另外一部分的代码就是和Cifar10的处理相关的，其中Cifar10的50000张图片中选取45000张作为训练集，另外5000张作为验证集，测试的10000张图片都作为测试集。在98层的网络深度下，测试集的准确度可以达到92%左右.


import tensorflow as tf

import numpy as np

import os

import resnet_model

 

#Construct the filenames that include the train cifar10 images

folderPath = 'cifar-10-batches-bin/'

filenames = [os.path.join(folderPath, 'data_batch_%d.bin' % i) for i in xrange(1,6)]

 

#Define the parameters of the cifar10 image

imageWidth = 32

imageHeight = 32

imageDepth = 3

label_bytes = 1

 

#Define the train and test batch size

batch_size = 100

test_batch_size = 100

valid_batch_size = 100

 

#Calulate the per image bytes and record bytes

image_bytes = imageWidth * imageHeight * imageDepth

record_bytes = label_bytes + image_bytes

 

#Construct the dataset to read the train images

dataset = tf.data.FixedLengthRecordDataset(filenames, record_bytes)

dataset = dataset.shuffle(50000)

 

#Get the first 45000 records as train dataset records

train_dataset = dataset.take(45000)

train_dataset = train_dataset.batch(batch_size)

train_dataset = train_dataset.repeat(300)

iterator = train_dataset.make_initializable_iterator()

 

#Get the remain 5000 records as valid dataset records

valid_dataset = dataset.skip(45000)

valid_dataset = valid_dataset.batch(valid_batch_size)

validiterator = valid_dataset.make_initializable_iterator()

 

#Construct the dataset to read the test images

testfilename = os.path.join(folderPath, 'test_batch.bin')

testdataset = tf.data.FixedLengthRecordDataset(testfilename, record_bytes)

testdataset = testdataset.batch(test_batch_size)

testiterator = testdataset.make_initializable_iterator()

 

#Decode the train records from the iterator

record = iterator.get_next()

record_decoded_bytes = tf.decode_raw(record, tf.uint8)

 

#Get the labels from the records

record_labels = tf.slice(record_decoded_bytes, [0, 0], [batch_size, 1])

record_labels = tf.cast(record_labels, tf.int32)

 

#Get the images from the records

record_images = tf.slice(record_decoded_bytes, [0, 1], [batch_size, image_bytes])

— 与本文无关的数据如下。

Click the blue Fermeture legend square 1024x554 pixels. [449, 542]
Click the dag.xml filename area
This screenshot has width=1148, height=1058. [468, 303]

record_images = tf.reshape(record_images, [batch_size, imageDepth, imageHeight, imageWidth])

record_images = tf.transpose(record_images, [0, 2, 3, 1])

record_images = tf.cast(record_images, tf.float32)

 

#Decode the records from the valid iterator

validrecord = validiterator.get_next()

validrecord_decoded_bytes = tf.decode_raw(validrecord, tf.uint8)

 

#Get the labels from the records

validrecord_labels = tf.slice(validrecord_decoded_bytes, [0, 0], [valid_batch_size, 1])

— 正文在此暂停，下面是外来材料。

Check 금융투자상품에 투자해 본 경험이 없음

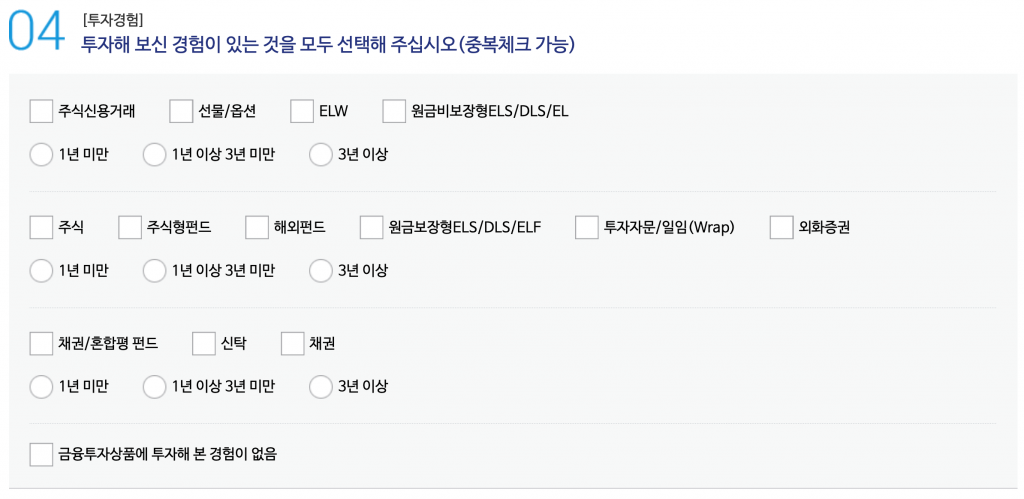(x=41, y=454)
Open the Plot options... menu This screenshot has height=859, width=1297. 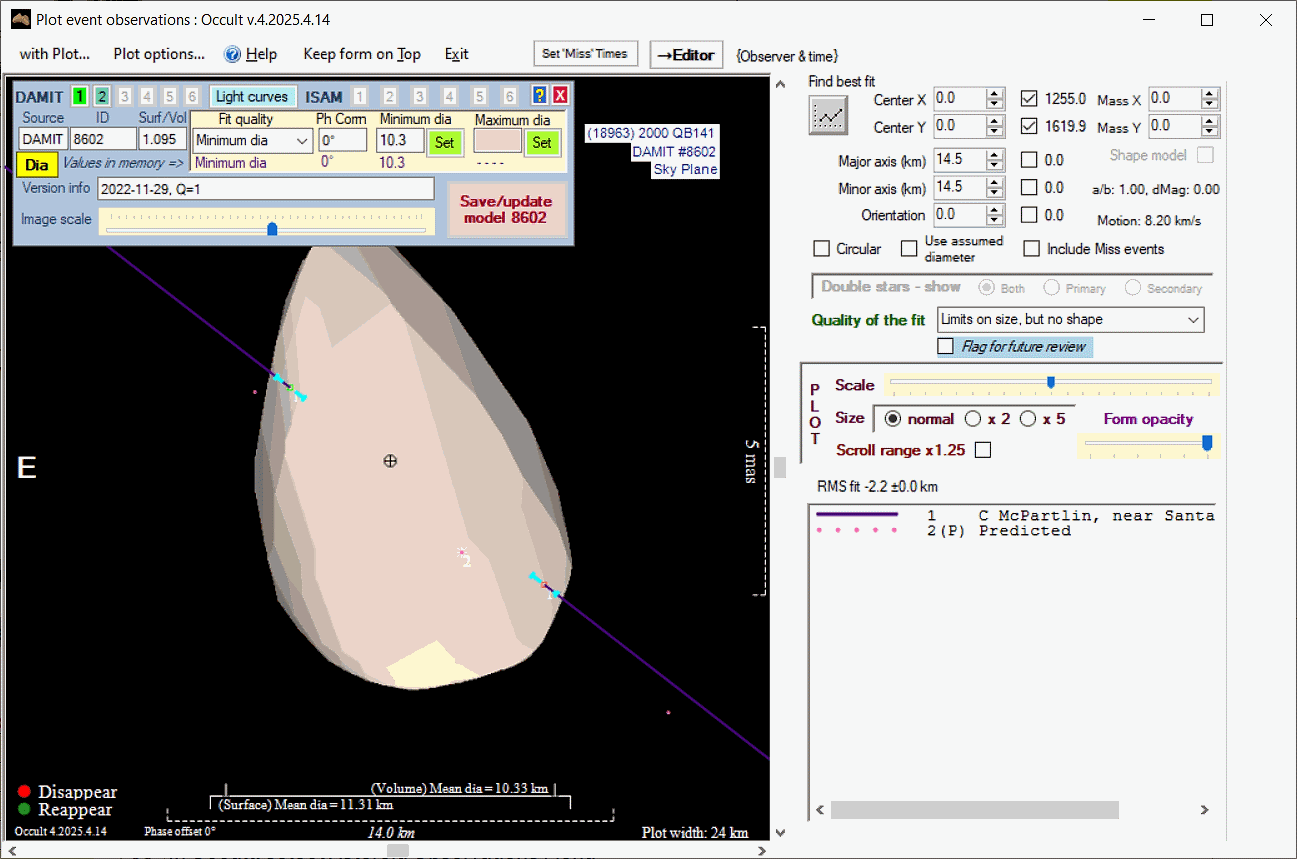pyautogui.click(x=159, y=54)
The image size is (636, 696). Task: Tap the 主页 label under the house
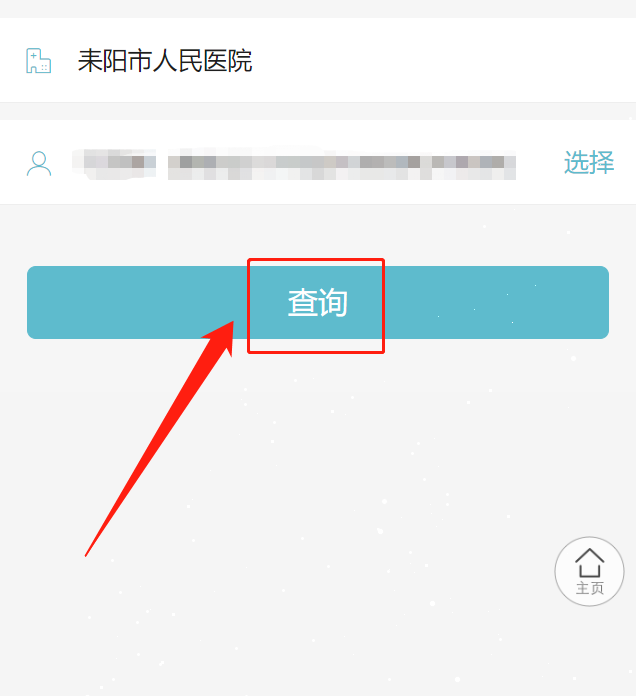click(589, 589)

validrecord_labels = tf.cast(validrecord_labels, tf.int32)

validrecord_labels = tf.reshape(validrecord_labels, [-1])

 

#Get the images from the records

validrecord_images = tf.slice(validrecord_decoded_bytes, [0, 1], [valid_batch_size, image_bytes])

validrecord_images = tf.cast(validrecord_images, tf.float32)

validrecord_images = tf.reshape(validrecord_images, 

                               [valid_batch_size, imageDepth, imageHeight, imageWidth])

validrecord_images = tf.transpose(validrecord_images, [0, 2, 3, 1])

 

#Decode the test records from the iterator

testrecord = testiterator.get_next()

testrecord_decoded_bytes = tf.decode_raw(testrecord, tf.uint8)

 

#Get the labels from the records

testrecord_labels = tf.slice(testrecord_decoded_bytes, [0, 0], [test_batch_size, 1])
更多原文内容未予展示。